It's Never Too Late Too Mend

BETTER LATE THAN NEVER Wall Scroll close up view

Close up view of the artwork mounted to this silk brocade wall scroll

If you want to know the real story behind this Chinese proverb, read below...

Long ago in what is now China, there were many kingdoms throughout the land. This time period is known as The Warring States Period by historians because these kingdoms often did not get along with each other.

Some time around 279 B.C. the Kingdom of Chu was a large, but not particularly powerful kingdom. Part of the reason it lacked power was the fact that the King was surrounded by "yes men" who told him only what he wanted to hear. Many of the King's court officials were corrupt and incompetent which did not help the situation.

The King was not blameless himself, as he started spending much of his time being entertained by his many concubines.

One of the King's ministers named Zhuang Xin saw problems on the horizon for the Kingdom, and warned the King, "Your Majesty, you are surrounded by people who tell you what you want to hear.
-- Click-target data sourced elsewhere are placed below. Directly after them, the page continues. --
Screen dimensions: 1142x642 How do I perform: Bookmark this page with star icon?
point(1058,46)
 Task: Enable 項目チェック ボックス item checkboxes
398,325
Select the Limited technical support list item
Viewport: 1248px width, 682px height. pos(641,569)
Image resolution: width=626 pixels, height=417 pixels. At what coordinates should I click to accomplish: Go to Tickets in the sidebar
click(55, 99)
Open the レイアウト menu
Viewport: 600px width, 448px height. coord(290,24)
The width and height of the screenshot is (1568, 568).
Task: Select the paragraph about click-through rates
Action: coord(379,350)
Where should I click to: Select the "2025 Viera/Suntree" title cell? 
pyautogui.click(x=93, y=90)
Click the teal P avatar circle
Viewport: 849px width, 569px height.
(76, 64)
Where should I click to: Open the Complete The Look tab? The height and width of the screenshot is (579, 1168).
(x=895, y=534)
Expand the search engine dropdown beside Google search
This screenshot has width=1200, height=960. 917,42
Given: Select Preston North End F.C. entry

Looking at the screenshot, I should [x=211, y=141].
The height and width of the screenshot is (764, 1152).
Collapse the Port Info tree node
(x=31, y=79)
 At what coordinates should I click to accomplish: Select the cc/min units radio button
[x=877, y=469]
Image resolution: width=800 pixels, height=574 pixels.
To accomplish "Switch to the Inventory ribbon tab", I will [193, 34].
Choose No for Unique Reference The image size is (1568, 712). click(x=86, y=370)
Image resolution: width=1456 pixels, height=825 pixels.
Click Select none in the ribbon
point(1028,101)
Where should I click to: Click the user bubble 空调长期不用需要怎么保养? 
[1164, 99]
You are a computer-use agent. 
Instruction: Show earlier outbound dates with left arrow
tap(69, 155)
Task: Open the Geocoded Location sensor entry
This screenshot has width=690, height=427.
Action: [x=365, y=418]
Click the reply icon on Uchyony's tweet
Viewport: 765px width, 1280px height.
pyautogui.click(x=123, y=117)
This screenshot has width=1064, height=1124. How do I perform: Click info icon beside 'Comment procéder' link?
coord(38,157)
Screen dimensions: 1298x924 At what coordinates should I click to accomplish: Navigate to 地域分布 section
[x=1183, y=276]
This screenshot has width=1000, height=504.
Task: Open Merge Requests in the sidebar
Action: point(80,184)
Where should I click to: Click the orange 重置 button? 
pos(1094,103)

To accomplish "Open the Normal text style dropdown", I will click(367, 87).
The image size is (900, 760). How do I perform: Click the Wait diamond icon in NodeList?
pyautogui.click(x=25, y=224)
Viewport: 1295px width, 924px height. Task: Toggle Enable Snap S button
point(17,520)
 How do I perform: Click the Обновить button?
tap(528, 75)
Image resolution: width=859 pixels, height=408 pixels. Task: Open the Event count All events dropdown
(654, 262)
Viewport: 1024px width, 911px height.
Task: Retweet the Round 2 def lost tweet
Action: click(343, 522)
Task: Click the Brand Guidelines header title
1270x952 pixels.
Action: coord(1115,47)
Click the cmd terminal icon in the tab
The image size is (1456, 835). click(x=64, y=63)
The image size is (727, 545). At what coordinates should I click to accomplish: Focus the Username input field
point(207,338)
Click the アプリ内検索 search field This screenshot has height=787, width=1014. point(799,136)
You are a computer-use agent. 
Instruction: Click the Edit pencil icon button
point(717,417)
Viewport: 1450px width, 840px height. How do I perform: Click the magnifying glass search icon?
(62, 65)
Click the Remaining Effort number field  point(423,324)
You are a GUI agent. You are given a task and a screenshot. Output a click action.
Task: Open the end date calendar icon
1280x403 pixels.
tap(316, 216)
They tell you things to make you happy, and cause you to ignore important state affairs. If this is allowed to continue, the Kingdom of Chu will surely perish, and fall into ruins".

This enraged the King who scolded Zhuang Xin for insulting the country and accused him of trying to create resentment among the people.

Zhuang Xin explained, "I dare not curse the Kingdom of Chu, but I feel that we face great danger in the future because of the current situation".

The King was not impressed with Zhuang Xin's words.

Seeing the King's displeasure with him and the King's fondness for his court of corrupt officials, Zhuang Xin asked permission of the King that he may take leave of the Kingdom of Chu, and travel to the State of Zhao to live. The King agreed, and Zhuang Xin left the Kingdom of Chu, perhaps forever.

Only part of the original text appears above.